Opened by Pr Arnold Munnich, president of the Imagine Institute and Mrs Zahia Zaidat, project manager in research at Paris Region, the main actors in gene therapy in Europe attended plenary sessions dedicated to the challenges of gene therapy and the presentation of the research projects supported by the DIM Gene Therapy. The 2 days event has been punctuated by poster sessions and the exceptional presence of Dr. Alessandra Biffi, co-director of gene therapy program at Boston Children’s cancer and blood disorders center, United States; Pr Amit Nathwani, Professor of haematology at University College of London, Pr Matthew Porteus, professor of paediatrics at Stanford Medicine.
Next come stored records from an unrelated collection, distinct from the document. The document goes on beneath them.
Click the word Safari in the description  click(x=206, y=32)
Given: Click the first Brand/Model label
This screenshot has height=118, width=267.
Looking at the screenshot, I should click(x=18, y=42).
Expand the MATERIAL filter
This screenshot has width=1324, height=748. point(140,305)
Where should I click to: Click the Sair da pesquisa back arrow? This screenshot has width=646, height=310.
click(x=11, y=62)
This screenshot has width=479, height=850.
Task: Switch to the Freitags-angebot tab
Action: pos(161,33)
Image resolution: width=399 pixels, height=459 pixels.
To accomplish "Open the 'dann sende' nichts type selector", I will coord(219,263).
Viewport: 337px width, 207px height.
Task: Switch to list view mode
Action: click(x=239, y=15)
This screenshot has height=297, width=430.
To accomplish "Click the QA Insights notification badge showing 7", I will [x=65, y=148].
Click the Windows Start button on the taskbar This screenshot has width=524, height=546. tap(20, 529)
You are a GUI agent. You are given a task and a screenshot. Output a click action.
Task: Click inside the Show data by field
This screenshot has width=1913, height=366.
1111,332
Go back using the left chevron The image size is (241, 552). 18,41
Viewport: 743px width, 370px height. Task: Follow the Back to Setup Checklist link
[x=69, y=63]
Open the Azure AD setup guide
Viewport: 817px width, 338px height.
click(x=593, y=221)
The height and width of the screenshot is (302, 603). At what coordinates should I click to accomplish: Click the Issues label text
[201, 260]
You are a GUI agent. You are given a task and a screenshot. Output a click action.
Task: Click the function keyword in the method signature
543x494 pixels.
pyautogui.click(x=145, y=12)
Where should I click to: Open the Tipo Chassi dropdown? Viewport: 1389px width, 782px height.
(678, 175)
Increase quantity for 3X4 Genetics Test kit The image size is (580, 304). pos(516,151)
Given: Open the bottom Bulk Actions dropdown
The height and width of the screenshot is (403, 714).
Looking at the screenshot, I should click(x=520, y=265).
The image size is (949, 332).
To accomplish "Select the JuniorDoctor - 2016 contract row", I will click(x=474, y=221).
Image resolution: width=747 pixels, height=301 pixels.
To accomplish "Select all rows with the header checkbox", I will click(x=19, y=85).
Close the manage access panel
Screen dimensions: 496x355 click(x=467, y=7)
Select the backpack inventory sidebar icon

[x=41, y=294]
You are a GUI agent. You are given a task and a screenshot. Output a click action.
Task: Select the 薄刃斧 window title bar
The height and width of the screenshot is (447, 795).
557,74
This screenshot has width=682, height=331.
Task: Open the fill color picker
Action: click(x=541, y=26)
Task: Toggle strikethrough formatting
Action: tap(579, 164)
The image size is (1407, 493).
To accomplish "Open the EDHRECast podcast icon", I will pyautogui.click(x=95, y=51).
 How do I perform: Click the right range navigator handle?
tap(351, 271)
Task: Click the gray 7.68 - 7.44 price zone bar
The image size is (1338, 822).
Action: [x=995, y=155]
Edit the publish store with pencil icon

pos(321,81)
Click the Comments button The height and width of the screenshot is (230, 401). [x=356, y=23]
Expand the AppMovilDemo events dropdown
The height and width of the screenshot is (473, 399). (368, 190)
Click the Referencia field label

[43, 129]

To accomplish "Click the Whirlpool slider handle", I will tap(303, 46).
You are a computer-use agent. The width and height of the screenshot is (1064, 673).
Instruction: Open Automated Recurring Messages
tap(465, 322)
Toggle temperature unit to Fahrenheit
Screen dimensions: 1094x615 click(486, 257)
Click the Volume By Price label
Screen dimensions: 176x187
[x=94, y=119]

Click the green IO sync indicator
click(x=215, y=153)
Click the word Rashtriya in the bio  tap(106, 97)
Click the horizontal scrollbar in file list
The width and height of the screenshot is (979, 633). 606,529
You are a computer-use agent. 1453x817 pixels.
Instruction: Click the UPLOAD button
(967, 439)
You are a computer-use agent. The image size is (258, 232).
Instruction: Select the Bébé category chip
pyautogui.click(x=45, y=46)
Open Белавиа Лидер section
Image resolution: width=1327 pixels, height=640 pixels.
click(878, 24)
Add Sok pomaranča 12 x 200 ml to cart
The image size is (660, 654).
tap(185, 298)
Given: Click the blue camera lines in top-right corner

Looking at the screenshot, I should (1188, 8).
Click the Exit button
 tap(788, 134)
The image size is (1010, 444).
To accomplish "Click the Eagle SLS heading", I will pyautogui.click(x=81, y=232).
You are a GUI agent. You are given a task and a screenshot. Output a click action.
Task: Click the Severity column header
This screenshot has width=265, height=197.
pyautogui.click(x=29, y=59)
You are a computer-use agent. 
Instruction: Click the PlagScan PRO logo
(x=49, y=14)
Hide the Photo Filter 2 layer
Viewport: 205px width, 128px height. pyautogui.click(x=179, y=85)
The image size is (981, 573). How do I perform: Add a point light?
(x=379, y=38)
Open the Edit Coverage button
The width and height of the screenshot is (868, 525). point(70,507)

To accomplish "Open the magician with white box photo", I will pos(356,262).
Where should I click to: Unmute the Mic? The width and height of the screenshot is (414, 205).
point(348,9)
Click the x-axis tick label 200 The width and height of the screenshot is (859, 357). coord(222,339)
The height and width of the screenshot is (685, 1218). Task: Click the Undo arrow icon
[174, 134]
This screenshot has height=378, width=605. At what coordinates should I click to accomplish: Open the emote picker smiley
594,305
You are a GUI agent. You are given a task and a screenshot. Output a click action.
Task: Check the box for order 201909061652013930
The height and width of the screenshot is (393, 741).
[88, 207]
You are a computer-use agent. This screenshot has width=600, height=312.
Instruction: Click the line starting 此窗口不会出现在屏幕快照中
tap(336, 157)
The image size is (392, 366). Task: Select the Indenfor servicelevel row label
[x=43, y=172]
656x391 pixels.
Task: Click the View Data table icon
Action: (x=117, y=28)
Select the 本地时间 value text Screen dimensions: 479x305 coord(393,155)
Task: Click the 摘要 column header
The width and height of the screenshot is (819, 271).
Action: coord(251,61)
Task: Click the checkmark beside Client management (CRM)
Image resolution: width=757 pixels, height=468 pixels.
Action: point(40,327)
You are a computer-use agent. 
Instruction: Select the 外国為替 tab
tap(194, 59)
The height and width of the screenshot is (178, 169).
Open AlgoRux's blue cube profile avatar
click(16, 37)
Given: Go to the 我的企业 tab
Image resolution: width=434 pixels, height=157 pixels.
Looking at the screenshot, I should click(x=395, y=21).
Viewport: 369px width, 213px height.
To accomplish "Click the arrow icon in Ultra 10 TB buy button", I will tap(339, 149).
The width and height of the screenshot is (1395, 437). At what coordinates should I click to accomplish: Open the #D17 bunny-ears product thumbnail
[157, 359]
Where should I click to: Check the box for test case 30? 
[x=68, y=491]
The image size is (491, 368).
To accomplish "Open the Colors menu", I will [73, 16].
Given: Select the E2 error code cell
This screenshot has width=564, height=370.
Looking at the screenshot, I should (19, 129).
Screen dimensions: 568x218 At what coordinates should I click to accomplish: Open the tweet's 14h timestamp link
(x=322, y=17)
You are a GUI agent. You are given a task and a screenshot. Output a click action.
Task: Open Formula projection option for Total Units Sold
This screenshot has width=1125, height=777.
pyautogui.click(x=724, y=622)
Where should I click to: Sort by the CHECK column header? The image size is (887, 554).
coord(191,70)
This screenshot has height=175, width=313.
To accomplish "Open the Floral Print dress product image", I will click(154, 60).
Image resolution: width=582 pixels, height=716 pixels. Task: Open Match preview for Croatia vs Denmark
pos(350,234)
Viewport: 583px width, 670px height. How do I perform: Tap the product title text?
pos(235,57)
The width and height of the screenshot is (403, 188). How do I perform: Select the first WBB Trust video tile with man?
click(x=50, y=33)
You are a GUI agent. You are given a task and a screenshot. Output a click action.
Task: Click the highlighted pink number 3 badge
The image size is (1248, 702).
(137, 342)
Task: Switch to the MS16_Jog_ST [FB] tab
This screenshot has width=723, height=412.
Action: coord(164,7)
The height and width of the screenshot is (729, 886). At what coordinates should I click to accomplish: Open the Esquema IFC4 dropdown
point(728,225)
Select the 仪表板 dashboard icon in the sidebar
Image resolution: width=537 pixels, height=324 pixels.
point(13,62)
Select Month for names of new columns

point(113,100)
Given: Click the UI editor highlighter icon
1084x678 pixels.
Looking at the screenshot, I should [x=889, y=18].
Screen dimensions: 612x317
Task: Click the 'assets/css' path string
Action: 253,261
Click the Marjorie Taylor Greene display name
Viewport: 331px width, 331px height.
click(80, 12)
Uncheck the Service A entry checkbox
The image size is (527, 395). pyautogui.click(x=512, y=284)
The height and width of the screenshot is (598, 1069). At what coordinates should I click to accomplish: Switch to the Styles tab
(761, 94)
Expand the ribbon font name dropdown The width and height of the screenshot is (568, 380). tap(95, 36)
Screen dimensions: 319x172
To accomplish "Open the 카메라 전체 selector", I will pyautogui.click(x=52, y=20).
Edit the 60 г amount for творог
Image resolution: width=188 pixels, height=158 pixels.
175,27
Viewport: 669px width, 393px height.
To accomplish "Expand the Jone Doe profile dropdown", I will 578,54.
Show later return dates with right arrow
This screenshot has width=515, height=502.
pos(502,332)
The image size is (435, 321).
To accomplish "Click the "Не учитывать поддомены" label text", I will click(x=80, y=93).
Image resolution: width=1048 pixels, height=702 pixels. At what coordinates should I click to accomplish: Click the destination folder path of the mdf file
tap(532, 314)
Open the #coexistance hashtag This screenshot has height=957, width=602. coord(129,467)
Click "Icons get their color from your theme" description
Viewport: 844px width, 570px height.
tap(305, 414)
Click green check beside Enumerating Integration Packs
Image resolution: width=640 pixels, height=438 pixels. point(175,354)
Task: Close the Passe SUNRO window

From left to right : Mrs Zahia Zaidat, project manager in research at Paris Region ; Pr Matthew Porteus, professor of paediatrics at Stanford Medicine ; Pr. Marina Cavazanna, DIM Thérapie Génique scientific coordinator ; poster sessions.

This event was made possible thanks to the support of the Ile-de-France Paris Region, initiator of the program DIM Thérapie Génique which aims to promote the excellence and the influence of the territory and these teams on innovation.

We also thank all of our generous partners who contributed to the success of this event: Audentes Therapeutics, RegenxBio, Rocket Pharma, Spark Therapeutics, Bluebirdbio, Delphi Genetics, Vector Builder and Viralgen.

Successful bet for the DIM Gene Therapy that delighted many participants whether they are academic researchers, clinicians, big pharma companies or Biotechs. For its first successful edition, Gene Therapy for Rare monogenic Diseases has reinforced, in the light of personalized medicine, the grade of gene therapy at the heart of therapeutic innovation.